The dialysis expenses of outpatient hemodialysis for chronic renal insufficiency (uremia stage) of the insured, which belong to the basic medical insurance expenses and local supplemental medical insurance expenses, shall be recorded by the designated designated medical institutions in accordance with the regulations.
Article 10 of the participants in one of the following circumstances, can be prescribed to the city social insurance institutions for review and reimbursement:
(a) in the city designated medical institutions for chronic renal insufficiency (uremic stage) outpatient peritoneal dialysis, organ transplantation (anti-rejection reaction treatment), malignant tumors, outpatient chemotherapy, radiotherapy, nuclide therapy;
(b) the Measures The three circumstances stipulated in Article 5, paragraph 1.
Article 11 of the fixed-point medical institutions will be outpatient major illnesses of the cost of the monthly summary to the municipal social insurance agency to apply for settlement.

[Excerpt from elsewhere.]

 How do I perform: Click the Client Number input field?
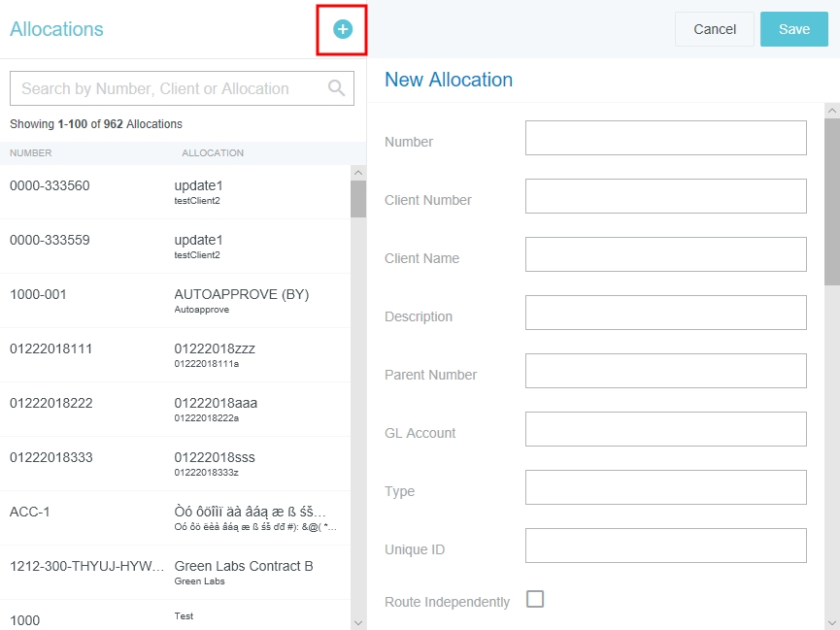click(x=665, y=196)
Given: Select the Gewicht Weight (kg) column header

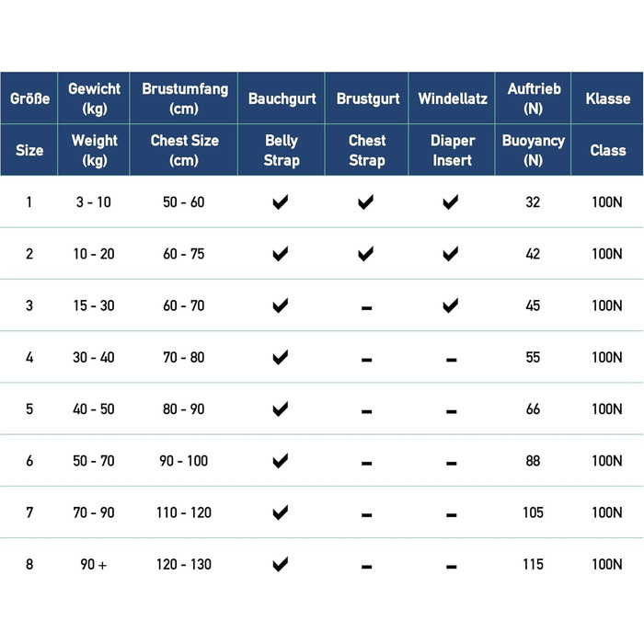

Article 12 of the insured person is recognized as suffering from outpatient serious illness (category I), enjoy the outpatient treatment of serious illness (category I) provided for in these measures is valid for two years, such as the disease has not yet been cured, and need to continue outpatient treatment, should be re-applied for recognition within three months before the expiry of the validity of the formalities.
Article 13 In the process of recognizing outpatient serious illnesses, if the diagnosing hospital or the insured person makes a false claim, the claim shall be invalidated and the insured person shall be re-identified as an outpatient serious illness.
Article XIV of these measures shall be implemented from April 1, 2008 onwards.
Article 1 in order to protect the rights and interests of the city's social health insurance participants, standardize the medical behavior of the participants, the rational use of health insurance funds, according to the "Shenzhen Municipal Measures for Social Health Insurance" (hereinafter referred to as "the Measures"), the formulation of these measures.
The second has participated in social medical insurance, including comprehensive medical insurance, hospitalization medical insurance, migrant workers' medical insurance, maternity medical insurance, medical management of participants apply to this approach.
Article 3: The insured person shall present his social security card to the designated medical institution, which shall be used as the voucher for the account and reimbursement of the insured person's medical treatment, and at the same time, he shall hold the "Outpatient Medical Record Book" in the unified format of the municipal health administrative department, and shall be treated according to the illness and use the medication reasonably; the condition, examination and treatment, and use of medication shall be recorded in the Outpatient Medical Record Book in detail during the medical treatment.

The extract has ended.